** Page excerpt follows **
They were Phil Spector’s Wall of Sound. They also played so many of the hits you know and love from the ’50s and the ’60s, from artists like the Beach Boys, The Monkees, Cher, The Carpenters, Sam Cooke and many, many more. The Wrecking Crew was their name, and their story has yet to be told. Until now. With a documentary, a soundtrack and a book, The Wrecking Crew will finally receive the acclaim they deserve, even if, as executive producer Danny Tedesco says, they felt just fine with their place away from the spotlight.
How is it that such a talented group working on some of the most well-known projects in music history has gone under the radar for so long?
When these folks were recording in the ‘50s and early ’60s, the business of Rock and Roll was really at its infancy. As much as we always think of music as art, when there is money involved, it’s a business first. It doesn’t mean that the music wasn’t some of the greatest songs recorded, but it means to get some of these recordings down, they needed session musicians. Most of the time, it wasn’t any deep, dark conspiracy. It was just the way it worked. When the business starts to change in the ’70s, everyone is concentrating about what is going on at that moment in time. So we moved on.
As a society that is inundated with information in all mediums, we forget what happened six months ago. Try to think what happened 50 years ago. But I think we naturally want to discover something in the past that we didn’t know about.
You’ve screened the film at multiple festivals. What’s been the most common response from audiences or critics?
I’ve screened this film around the world with so many different audiences. People assume I must be tired of screening the film. Not at all. I’m at the point of watching the audience reaction. I realized we speak of the British invasion, but the American invasion was much bigger and longer. I’ve seen this film in Spain, Israel, England, Germany and everyone knows the music. That is the main common denominator.
But they’re blown away by the diversity of the music. They also realize these musicians are like anyone else. They were not the stars, but they were treated like stars by the stars. They worked for a living like any one else. They put their kids through school, put food on the table like any other parent.
When and how did the vision for a film on The Wrecking Crew first come together?
** End of Page excerpt **
** Input data follows **
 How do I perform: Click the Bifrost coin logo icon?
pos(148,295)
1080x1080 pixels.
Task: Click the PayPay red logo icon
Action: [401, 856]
** End of Input data **
Task 1 — Who does the interview about The Wrecking Crew name as executive producer?
Task 2 — Translate this sentence from the interview about The Wrecking Crew into Spanish: "They put their kids through school, put food on the table like any other parent."
Task 3 — Carry the interview about The Wrecking Crew forward from its final line.
The lines have no connection to the interview about The Wrecking Crew.

Exercise response 1 — Danny Tedesco.

Exercise response 2 — Pagaron la escuela de sus hijos y pusieron comida en la mesa como cualquier otro padre.

Exercise response 3 —
I always thought about doing this film abuut my father and his friends. But reality of it came together in 1996, when my father was diagnosed with terminal cancer. They gave him a year to live. I was fearful that if I didn’t jump on this, my biggest regret in life would be I didn’t jump on this. So I started filming my father, drummer Hal Blaine, bassist Carol Kaye, and saxophonist Plas Johnson at a round table. That was in 1996. It took 18 years to be able to clear all the rights of music to be able to release the film.
When was it obvious that a soundtrack would also be a part of the overall package?
The soundtrack was always part of the plan from day one. It seemed so obvious. But after 18 years, distributors don’t care about soundtracks, which was crazy. This is the first time that the songs on this compilation will feature songs they recorded. The hardest part was figuring out what to cut. We had a list of over 250 songs.
If it wasn’t for Pledge music and our producers of the soundtrack we wouldn’t have the chance to do it. Ninety-nine percent of every screening over the years, people would ask about a soundtrack album. Now we can say, ‘Yes, we have a soundtrack album.’
For those who were a part of the Crew, was there ever a sense of unfairness not receiving the notoriety or fame?
Never. They loved with what they did and got paid very well. They were stars within the music community. When they asked my father if he should have been paid more if he added that extra piece to a song, his response was, ‘I made hundreds of hits, but I made thousands of bombs. I never gave anyone their $25.00 back. I treated it like a business.’
Can you tell us about the book that is also available?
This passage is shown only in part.